- **Directive a**
Answer these questions from the court judgment below, one answer per line, marked the same way:
(i) Which court made the request for a preliminary ruling?
(ii) Who served as Advocate General?
(iii) Which article of Directive 2001/29/EC does the request concern?

- **Selected extract**
▬▬▬▬▬▬
REQUEST for a preliminary ruling under Article 267 TFEU from the Supreme Court of the United Kingdom (United Kingdom), made by decision of 24 June 2013, received at the Court on 27 June 2013, in the proceedings

Public Relations Consultants Association Ltd

v

Newspaper Licensing Agency Ltd and Others,

THE COURT (Fourth Chamber),

composed of L. Bay Larsen, President of the Chamber, M. Safjan, J. Malenovský (Rapporteur), A. Prechal and K. Jürimäe, Judges,

Advocate General: M. Szpunar,

Registrar: A. Calot Escobar,

having regard to the written procedure,

after considering the observations submitted on behalf of:

–        Public Relations Consultants Association Ltd, by M. Hart, Solicitor,

–        Newspaper Licensing Agency Ltd and Others, by S. Clark, Solicitor,

–        the United Kingdom Government, by L. Christie, acting as Agent,

–        the Italian Government, by G. Palmieri, acting as Agent, and by M. Santoro, avvocato dello Stato,

–        the Polish Government, by B. Majczyna, acting as Agent,

–        the European Commission, by J. Samnadda, acting as Agent,

having decided, after hearing the Advocate General's Opinion,

gives the following

Judgment

1        This request for a preliminary ruling concerns the interpretation of Article 5(1) of Directive 2001/29/EC of the European Parliament and of the Council of 22 May 2001 on the harmonisation of certain aspects of copyright and related rights in the information society (OJ 2001 L 167, p. 10).

2        The request has been made in proceedings between Public Relations Consultants Association Ltd (‘the PRCA’) and Newspaper Licensing Agency Ltd and Others (‘the NLA’) concerning the obligation to obtain authorisation from the copyright holders for the viewing of websites where this involves copies of those sites being made on the user’s computer screen and in the internet cache of that computer’s hard disk.

 Legal context

 EU law

3        Recitals 5, 9, 31 and 33 in the preamble to Directive 2001/29 are worded as follows:

‘(5)      Technological development has multiplied and diversified the vectors for creation, production and exploitation. While no new concepts for the protection of intellectual property are needed, the current law on copyright and related rights should be adapted and supplemented to respond adequately to economic realities such as new forms of exploitation.

(9)      Any harmonisation of copyright and related rights must take as a basis a high level of protection, since such rights are crucial to intellectual creation. …

(31)      A fair balance of rights and interests between the different categories of rightholders, as well as between the different categories of rightholders and users of protected subject-matter, must be safeguarded. …

(33)      The exclusive right of reproduction should be subject to an exception to allow certain acts of temporary reproduction, which are transient or incidental reproductions, forming an integral and essential part of a technological process and carried out for the sole purpose of enabling either efficient transmission in a network between third parties by an intermediary, or a lawful use of a work or other subject-matter to be made. The acts of reproduction concerned should have no separate economic value on their own. To the extent that they meet these conditions, this exception should include acts which enable browsing as well as acts of caching to take place, including those which enable transmission systems to function efficiently, provided that the intermediary does not modify the information and does not interfere with the lawful use of technology, widely recognised and used by industry, to obtain data on the use of the information. A use should be considered lawful where it is authorised by the rightholder or not restricted by law.’

4        Article 2(a) of that directive states:

‘Member States shall provide for the exclusive right to authorise or prohibit direct or indirect, temporary or permanent reproduction by any means and in any form, in whole or in part:

(a)      for authors, of their works …’.
▬▬▬▬▬▬
- **Record excerpts**

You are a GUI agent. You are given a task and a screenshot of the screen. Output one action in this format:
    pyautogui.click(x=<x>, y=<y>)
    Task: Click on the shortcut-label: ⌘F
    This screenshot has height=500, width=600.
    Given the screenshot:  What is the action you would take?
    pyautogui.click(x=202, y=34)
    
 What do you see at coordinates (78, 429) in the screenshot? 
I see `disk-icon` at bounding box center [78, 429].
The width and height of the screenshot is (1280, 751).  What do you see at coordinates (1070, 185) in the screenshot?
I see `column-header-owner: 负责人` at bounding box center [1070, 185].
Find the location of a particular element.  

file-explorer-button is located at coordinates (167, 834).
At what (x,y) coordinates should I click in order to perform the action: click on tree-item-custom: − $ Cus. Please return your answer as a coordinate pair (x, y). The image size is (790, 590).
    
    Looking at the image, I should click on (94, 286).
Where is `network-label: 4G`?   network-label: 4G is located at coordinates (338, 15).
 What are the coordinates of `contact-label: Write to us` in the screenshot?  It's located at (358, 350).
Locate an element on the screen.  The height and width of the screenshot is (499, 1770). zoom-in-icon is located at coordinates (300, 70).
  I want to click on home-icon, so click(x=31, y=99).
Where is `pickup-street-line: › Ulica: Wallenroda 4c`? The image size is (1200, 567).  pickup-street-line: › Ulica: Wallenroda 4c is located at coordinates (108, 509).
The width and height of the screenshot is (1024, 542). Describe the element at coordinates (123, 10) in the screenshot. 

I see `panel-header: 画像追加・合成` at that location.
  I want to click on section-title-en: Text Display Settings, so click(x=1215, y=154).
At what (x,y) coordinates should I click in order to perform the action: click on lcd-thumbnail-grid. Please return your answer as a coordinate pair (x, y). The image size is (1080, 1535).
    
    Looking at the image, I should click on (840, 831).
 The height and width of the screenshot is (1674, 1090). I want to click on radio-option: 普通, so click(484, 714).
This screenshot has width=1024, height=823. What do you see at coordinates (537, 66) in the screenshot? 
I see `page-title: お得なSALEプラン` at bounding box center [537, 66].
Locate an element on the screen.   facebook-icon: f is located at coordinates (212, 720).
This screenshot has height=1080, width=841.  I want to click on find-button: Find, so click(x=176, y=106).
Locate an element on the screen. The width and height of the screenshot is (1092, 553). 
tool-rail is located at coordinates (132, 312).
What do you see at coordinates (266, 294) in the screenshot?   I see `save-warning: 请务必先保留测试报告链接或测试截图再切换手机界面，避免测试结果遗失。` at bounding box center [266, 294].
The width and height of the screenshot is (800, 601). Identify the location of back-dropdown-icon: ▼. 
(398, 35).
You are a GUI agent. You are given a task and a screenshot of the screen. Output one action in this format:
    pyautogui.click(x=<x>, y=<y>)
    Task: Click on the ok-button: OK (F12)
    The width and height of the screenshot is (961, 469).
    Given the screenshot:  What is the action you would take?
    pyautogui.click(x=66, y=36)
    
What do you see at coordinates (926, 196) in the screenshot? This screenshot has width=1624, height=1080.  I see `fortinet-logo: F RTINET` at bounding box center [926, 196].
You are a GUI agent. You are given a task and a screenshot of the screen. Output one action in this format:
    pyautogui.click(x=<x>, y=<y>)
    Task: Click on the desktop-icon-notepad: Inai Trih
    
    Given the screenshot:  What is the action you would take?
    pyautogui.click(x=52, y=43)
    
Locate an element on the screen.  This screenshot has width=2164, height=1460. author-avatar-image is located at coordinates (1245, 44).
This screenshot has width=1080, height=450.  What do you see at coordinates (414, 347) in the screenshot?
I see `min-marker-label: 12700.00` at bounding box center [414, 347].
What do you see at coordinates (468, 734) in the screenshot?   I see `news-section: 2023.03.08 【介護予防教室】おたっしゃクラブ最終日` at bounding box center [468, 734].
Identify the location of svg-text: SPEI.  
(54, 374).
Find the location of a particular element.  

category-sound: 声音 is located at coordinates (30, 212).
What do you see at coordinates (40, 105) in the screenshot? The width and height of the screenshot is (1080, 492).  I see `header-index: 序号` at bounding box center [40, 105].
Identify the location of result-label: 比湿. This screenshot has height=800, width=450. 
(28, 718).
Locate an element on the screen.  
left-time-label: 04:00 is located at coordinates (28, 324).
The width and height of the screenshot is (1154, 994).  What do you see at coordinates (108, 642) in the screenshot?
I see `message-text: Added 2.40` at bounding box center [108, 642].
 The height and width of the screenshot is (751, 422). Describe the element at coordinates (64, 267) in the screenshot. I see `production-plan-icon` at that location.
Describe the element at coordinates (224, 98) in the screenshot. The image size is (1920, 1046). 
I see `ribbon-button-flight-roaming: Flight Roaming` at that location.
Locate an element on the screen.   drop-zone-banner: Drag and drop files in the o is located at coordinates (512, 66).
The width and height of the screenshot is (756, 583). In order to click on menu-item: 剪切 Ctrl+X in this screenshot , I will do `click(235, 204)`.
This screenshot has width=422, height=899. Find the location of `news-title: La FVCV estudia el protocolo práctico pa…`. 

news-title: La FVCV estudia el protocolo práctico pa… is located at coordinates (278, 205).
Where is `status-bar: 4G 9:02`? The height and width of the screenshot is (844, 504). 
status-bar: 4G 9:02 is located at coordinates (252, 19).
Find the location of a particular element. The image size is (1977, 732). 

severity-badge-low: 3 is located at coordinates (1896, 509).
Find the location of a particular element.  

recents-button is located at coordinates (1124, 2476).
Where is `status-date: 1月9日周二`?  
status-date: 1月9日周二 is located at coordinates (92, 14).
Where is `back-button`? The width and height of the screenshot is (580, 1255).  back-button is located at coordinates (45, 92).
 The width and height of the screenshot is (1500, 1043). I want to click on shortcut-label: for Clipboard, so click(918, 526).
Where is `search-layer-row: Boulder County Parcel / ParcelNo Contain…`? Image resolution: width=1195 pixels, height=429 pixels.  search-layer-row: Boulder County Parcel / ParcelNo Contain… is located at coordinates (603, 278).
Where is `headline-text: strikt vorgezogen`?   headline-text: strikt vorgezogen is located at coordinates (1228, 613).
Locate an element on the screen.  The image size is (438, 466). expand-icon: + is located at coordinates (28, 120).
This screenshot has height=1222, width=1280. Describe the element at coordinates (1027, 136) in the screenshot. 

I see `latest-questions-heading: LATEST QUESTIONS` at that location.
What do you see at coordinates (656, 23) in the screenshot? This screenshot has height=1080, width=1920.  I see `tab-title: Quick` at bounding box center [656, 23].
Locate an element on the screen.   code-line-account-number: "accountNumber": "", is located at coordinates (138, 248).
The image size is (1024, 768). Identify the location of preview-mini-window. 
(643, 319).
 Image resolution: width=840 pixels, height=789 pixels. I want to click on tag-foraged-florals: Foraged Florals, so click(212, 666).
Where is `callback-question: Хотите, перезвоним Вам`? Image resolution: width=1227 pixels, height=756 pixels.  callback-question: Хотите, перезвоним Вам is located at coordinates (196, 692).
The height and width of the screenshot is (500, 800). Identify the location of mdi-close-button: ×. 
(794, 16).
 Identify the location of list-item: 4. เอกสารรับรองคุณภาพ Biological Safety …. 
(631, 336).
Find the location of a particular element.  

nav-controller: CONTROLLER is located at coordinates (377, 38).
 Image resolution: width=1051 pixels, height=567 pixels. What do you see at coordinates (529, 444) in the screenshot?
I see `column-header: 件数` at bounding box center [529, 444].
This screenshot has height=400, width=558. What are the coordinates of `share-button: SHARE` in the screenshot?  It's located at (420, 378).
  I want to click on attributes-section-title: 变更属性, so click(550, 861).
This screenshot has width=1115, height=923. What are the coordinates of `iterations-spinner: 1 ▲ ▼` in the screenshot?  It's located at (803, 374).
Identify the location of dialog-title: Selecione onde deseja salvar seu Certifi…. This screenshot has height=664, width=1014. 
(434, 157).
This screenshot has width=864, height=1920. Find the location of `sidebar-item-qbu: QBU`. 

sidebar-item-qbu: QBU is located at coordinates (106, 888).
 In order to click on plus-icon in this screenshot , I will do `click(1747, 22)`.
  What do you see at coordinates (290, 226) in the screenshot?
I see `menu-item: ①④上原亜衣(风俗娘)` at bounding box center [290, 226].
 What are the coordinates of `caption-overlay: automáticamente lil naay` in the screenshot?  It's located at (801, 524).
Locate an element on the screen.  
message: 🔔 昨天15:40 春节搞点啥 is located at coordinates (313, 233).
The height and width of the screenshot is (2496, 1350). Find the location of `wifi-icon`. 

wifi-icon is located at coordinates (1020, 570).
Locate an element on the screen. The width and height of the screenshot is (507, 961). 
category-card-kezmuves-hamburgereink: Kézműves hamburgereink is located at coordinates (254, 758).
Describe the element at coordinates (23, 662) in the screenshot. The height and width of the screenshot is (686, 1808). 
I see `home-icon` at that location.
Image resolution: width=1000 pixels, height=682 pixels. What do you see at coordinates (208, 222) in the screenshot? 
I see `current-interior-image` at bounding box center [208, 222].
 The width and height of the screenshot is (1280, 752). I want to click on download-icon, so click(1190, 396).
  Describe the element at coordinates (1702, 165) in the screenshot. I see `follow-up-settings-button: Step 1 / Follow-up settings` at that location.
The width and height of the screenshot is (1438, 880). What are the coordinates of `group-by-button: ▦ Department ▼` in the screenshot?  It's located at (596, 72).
▬▬▬▬▬▬
- **Directive b**
Rewrite the entries from the line with "coordinates (196, 692)." up to and including the line with "center [290, 226].", swapping "location" for "position" and keeping everything else the same. Return only those lines.

- **Written response a**
(i) The Supreme Court of the United Kingdom
(ii) M. Szpunar
(iii) Article 5(1)

- **Written response b**
Where is `callback-question: Хотите, перезвоним Вам`? Image resolution: width=1227 pixels, height=756 pixels.  callback-question: Хотите, перезвоним Вам is located at coordinates (196, 692).
The height and width of the screenshot is (500, 800). Identify the position of mdi-close-button: ×. 
(794, 16).
 Identify the position of list-item: 4. เอกสารรับรองคุณภาพ Biological Safety …. 
(631, 336).
Find the position of a particular element.  

nav-controller: CONTROLLER is located at coordinates (377, 38).
 Image resolution: width=1051 pixels, height=567 pixels. What do you see at coordinates (529, 444) in the screenshot?
I see `column-header: 件数` at bounding box center [529, 444].
This screenshot has height=400, width=558. What are the coordinates of `share-button: SHARE` in the screenshot?  It's located at (420, 378).
  I want to click on attributes-section-title: 变更属性, so click(550, 861).
This screenshot has width=1115, height=923. What are the coordinates of `iterations-spinner: 1 ▲ ▼` in the screenshot?  It's located at (803, 374).
Identify the position of dialog-title: Selecione onde deseja salvar seu Certifi…. This screenshot has height=664, width=1014. 
(434, 157).
This screenshot has width=864, height=1920. Find the position of `sidebar-item-qbu: QBU`. 

sidebar-item-qbu: QBU is located at coordinates (106, 888).
 In order to click on plus-icon in this screenshot , I will do `click(1747, 22)`.
  What do you see at coordinates (290, 226) in the screenshot?
I see `menu-item: ①④上原亜衣(风俗娘)` at bounding box center [290, 226].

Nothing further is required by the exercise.